Sunlight-driven water splitting is studied actively for production of renewable solar hydrogen on a large scale. Both the efficiency and scalability of water splitting systems are essential factors for practical application of renewable solar hydrogen because of the low areal density of the solar energy. In this context, overall water splitting using particulate photocatalysts has been attracting growing interest, because such systems can be spread over wide areas by inexpensive processes potentially [1], although it is essential to radically improve the solar-to-hydrogen energy conversion efficiency (STH) of particulate photocatalysts and develop suitable reaction systems. In my talk, recent progress in photocatalytic materials and reaction systems will be presented.

The author’s group has studied various semiconductor oxides, (oxy)nitrides, and (oxy)chalcogenides as photocatalysts for water splitting [2]. SrTiO₃ is an oxide photocatalyst that has been known to be active in overall water splitting under ultraviolet irradiation since 1980 [3]. Recently, the apparent quantum yield (AQY) of this photocatalyst in overall water splitting has been improved drastically. The author's group has found that doping Al³⁺ into the titanium site of SrTiO₃ boosts the water splitting activity by two orders of magnitude [4]. By refining the preparation conditions of the Al-doped SrTiO₃ (SrTiO₃:Al) photocatalyst and the loading conditions of cocatalysts working as hydrogen and oxygen evolution sites, the AQY has been improved to more than 90% at 365 nm [5], equivalent to an internal quantum efficiency of almost unity. This quantum efficiency is the highest yet reported and indicate that a particulate photocatalyst can drive the greatly endergonic overall water splitting reaction at a quantum efficiency comparable to values obtained from photon-to-chemical or photon-to-current conversion in photosynthesis or photovoltaic systems, respectively.

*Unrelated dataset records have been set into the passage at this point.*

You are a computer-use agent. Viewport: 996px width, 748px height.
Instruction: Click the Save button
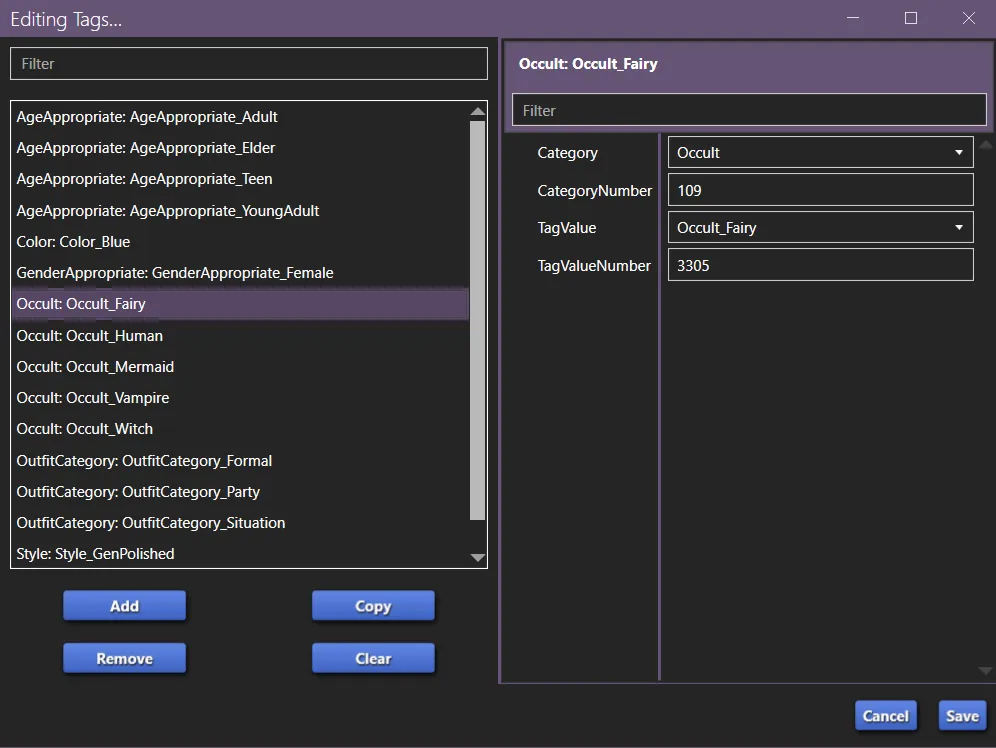tap(961, 715)
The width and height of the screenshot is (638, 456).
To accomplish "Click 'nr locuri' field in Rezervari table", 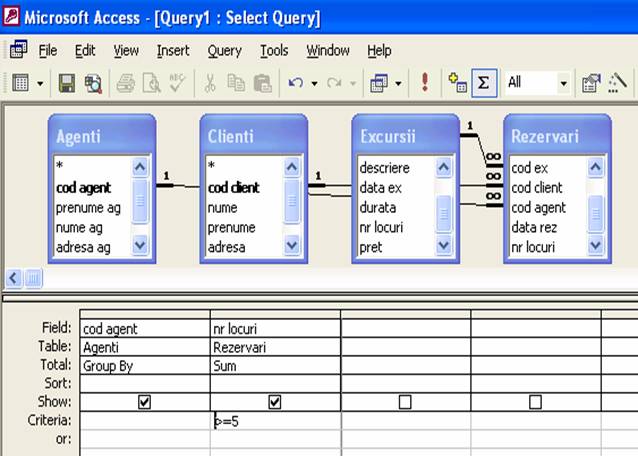I will [x=533, y=247].
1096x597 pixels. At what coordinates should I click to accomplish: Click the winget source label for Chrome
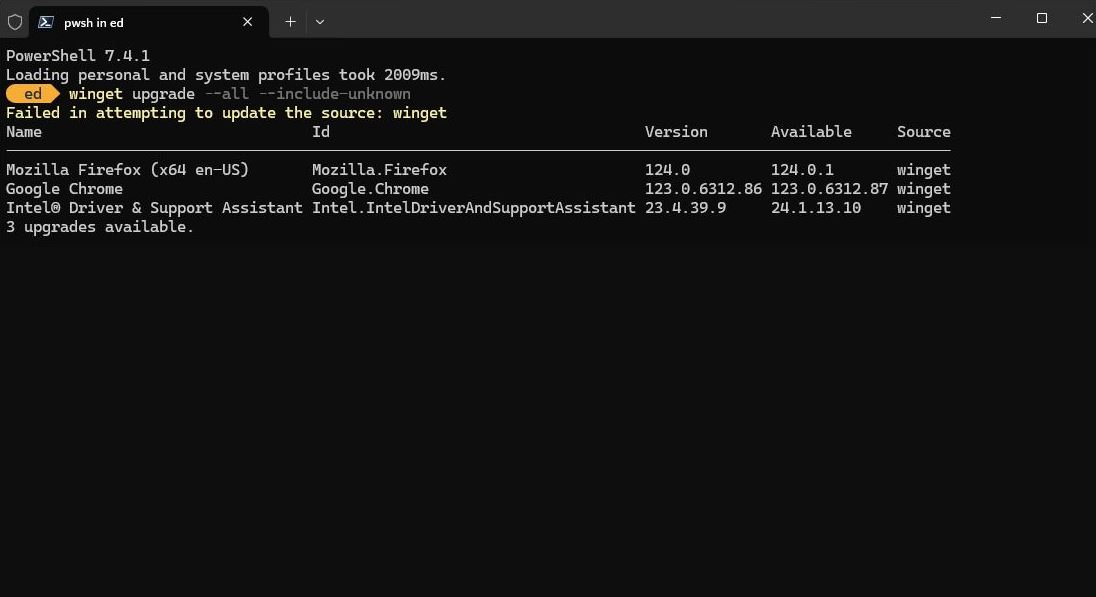click(x=923, y=188)
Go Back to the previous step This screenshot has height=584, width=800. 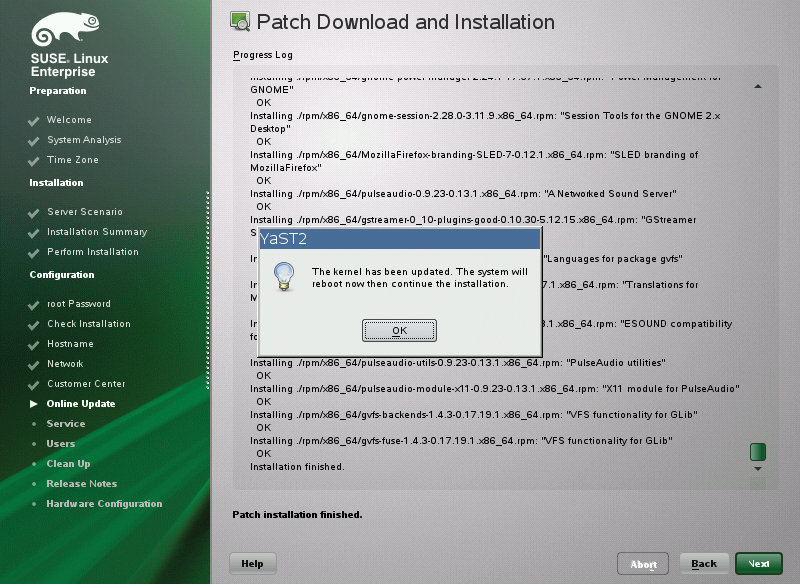point(703,563)
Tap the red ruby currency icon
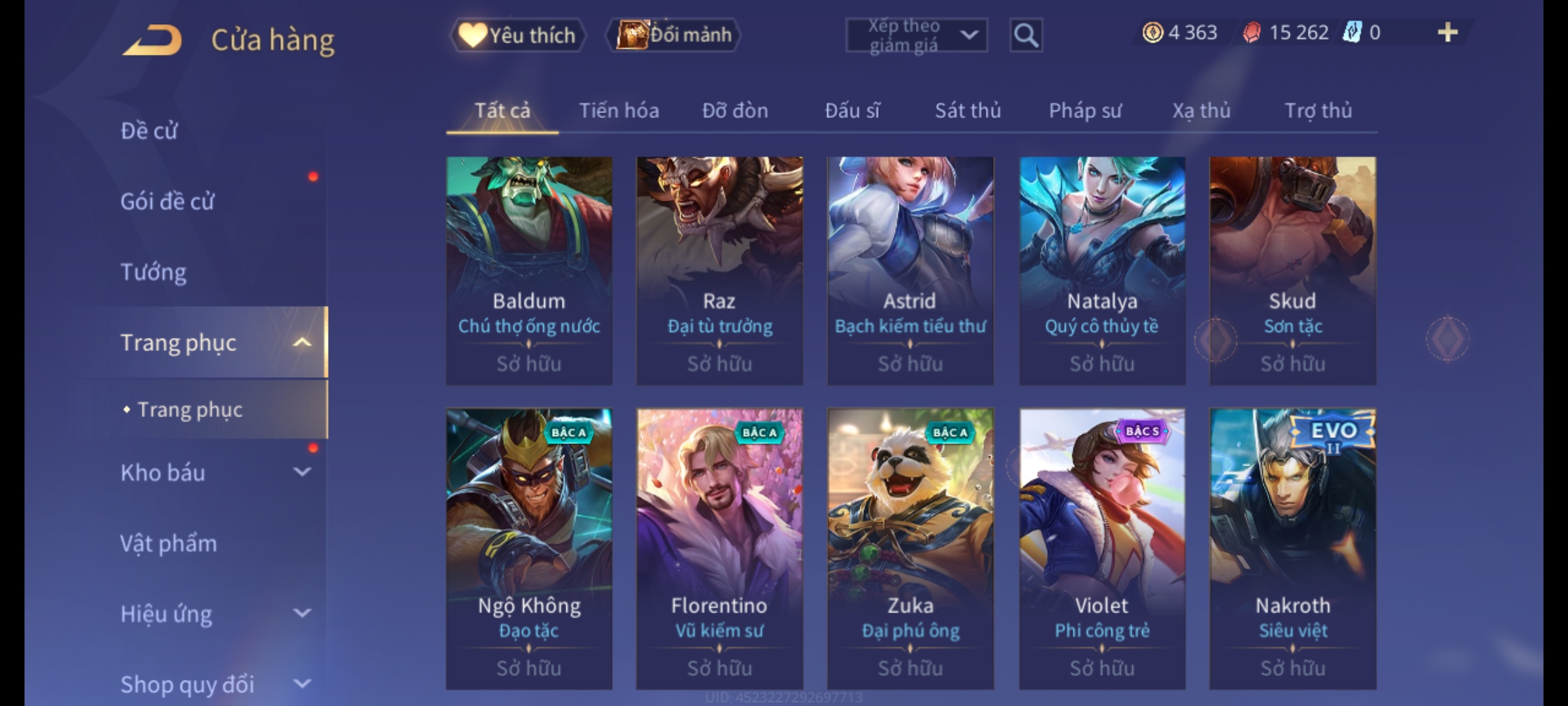 1252,32
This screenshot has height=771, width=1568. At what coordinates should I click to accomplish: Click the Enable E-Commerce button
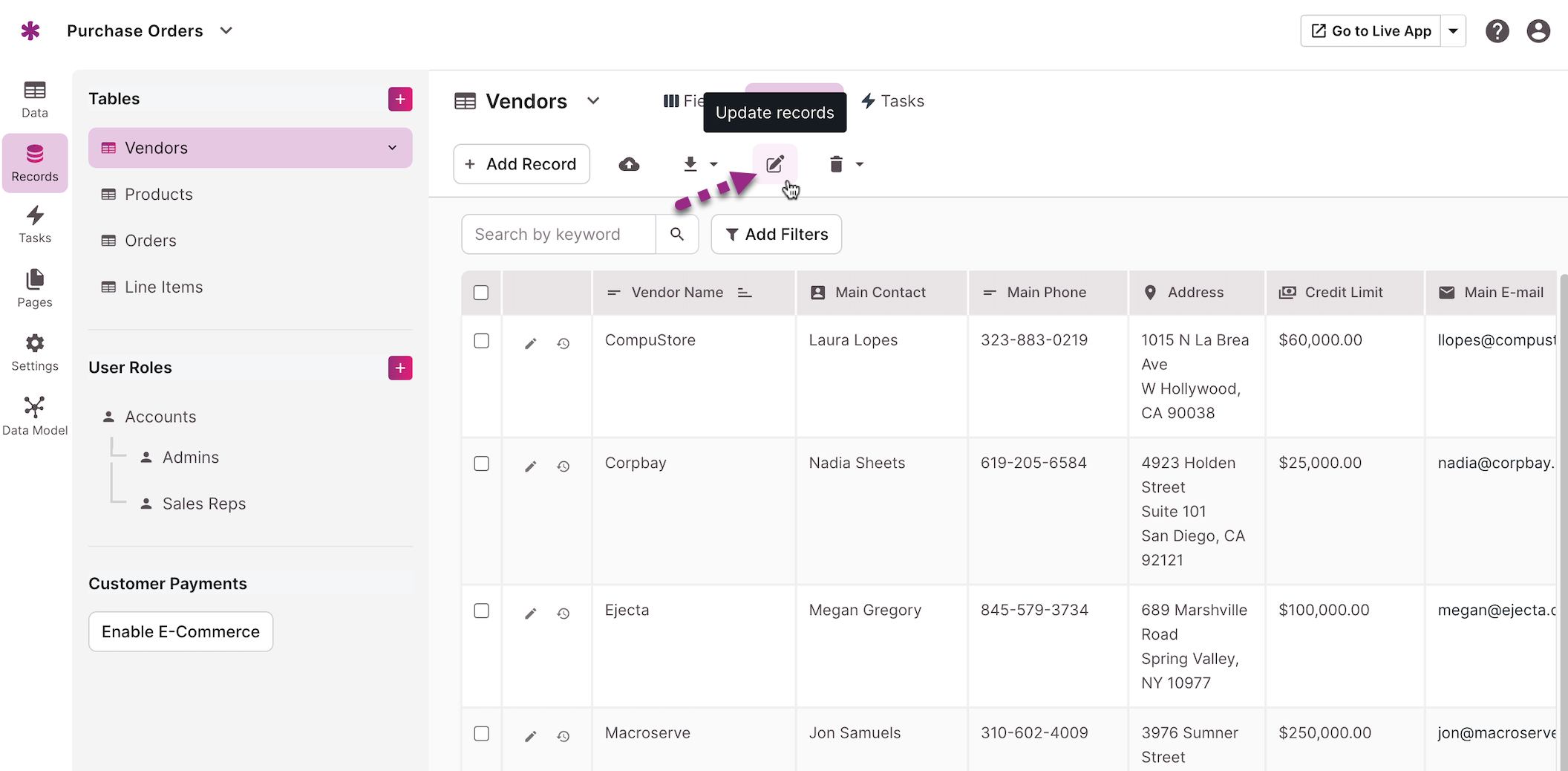tap(181, 631)
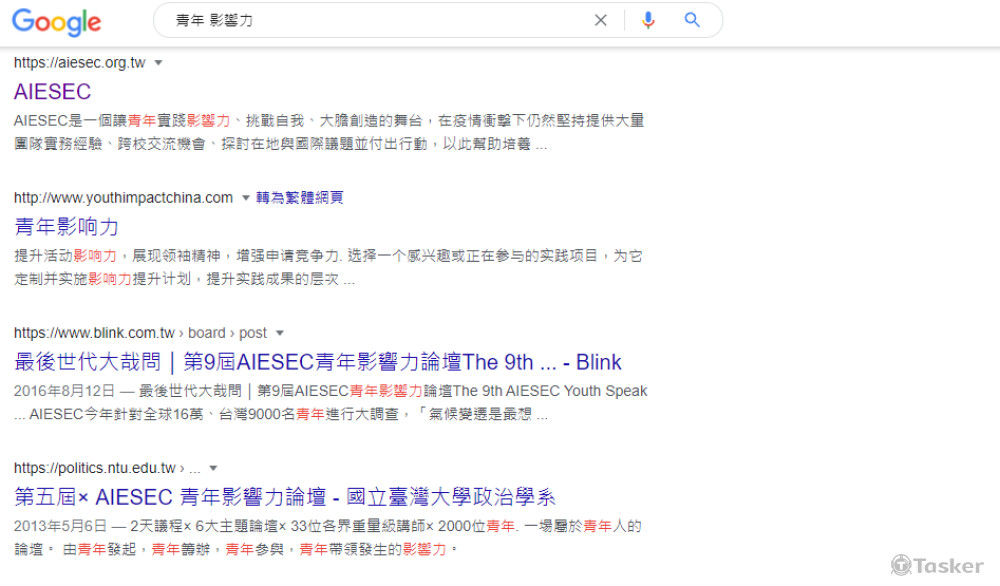Expand dropdown arrow next to politics.ntu.edu.tw
Screen dimensions: 1000x586
[213, 468]
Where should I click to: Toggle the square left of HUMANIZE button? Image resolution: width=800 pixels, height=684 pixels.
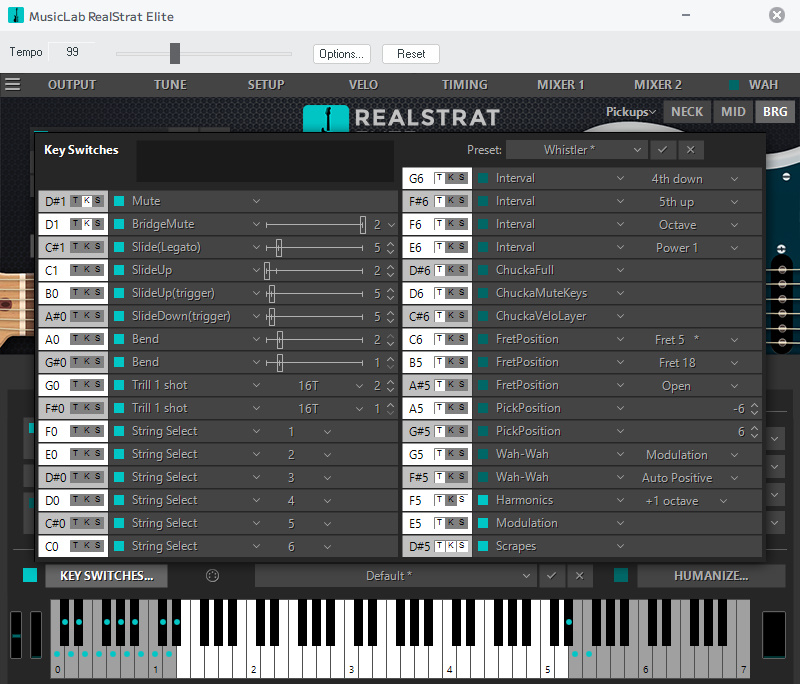621,575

The author's group has also been developing panel reactors for large-scale applications. Photocatalyst sheets based on SrTiO₃:Al contained in a panel-type reactor split water into hydrogen and oxygen and release gas bubbles at a rate corresponding to a solar-to-hydrogen energy conversion efficiency of 10% under intense ultraviolet irradiation even when the water depth is merely 1 mm [6]. Moreover, the photocatalyst can maintain 80% of its initial activity during 1300 h of constant simulated sunlight irradiation at ambient pressure with appropriate surface modifications [7]. A prototype 1-m²-sized panel reactor containing SrTiO₃:Al photocatalyst sheets splits water under natural sunlight irradiation without a significant loss of the intrinsic activity of the photocatalyst sheets. More recently, a solar hydrogen production system based on 100-m² arrayed photocatalytic water splitting panels and an oxyhydrogen gas-separation module was built, and its performance and system characteristics including safety issues was reported [8].

For practical solar energy harvesting, it is essential to develop photocatalysts that are active under visible light irradiation. Ta₃N₅ and Y₂Ti₂O₅S₂ photocatalysts are active in overall water splitting via one-step excitation under visible light irradiation [9,10]. Particulate photocatalyst sheets efficiently split water into hydrogen and oxygen via two-step excitation, referred to as Z-scheme, regardless of size. In particular, a photocatalyst sheet consisting of La- and Rh-codoped SrTiO₃ and Mo-doped BiVO₄ splits water into hydrogen and oxygen via the Z-scheme, showing a STH exceeding 1.0% [11,12]. Some other (oxy)chalcogenides and (oxy)nitrides with long absorption edge wavelengths can also be applied to Z-scheme photocatalyst sheets.

1. Hisatomi et al., Nat. Catal. 2019, 2, 387.
2. Chen et al., Nat. Rev. Mater. 2017, 1, 17050.
3. Domen et al., J. Chem. Soc., Chem. Commun. 1980, 543
4. Ham et al., J. Mater. Chem. A 2016, 4, 3027.
5. Takata et al., Nature 2020, 581, 411.
6. Goto et al., Joule 2018, 2, 509.
7. Lyu et al., Chem. Sci. 2019, 10, 3196.
8. Nishiyama et al., Nature 2021, 598, 304.
9. Wang et al., Nat. Catal. 2018, 1, 756.
10. Wang et al., Nat. Mater. 2019, 18, 827.
11. Wang et al., Nat. Mater. 2016, 15, 611.
12. Wang et al., J. Am. Chem. Soc. 2017, 139, 1675.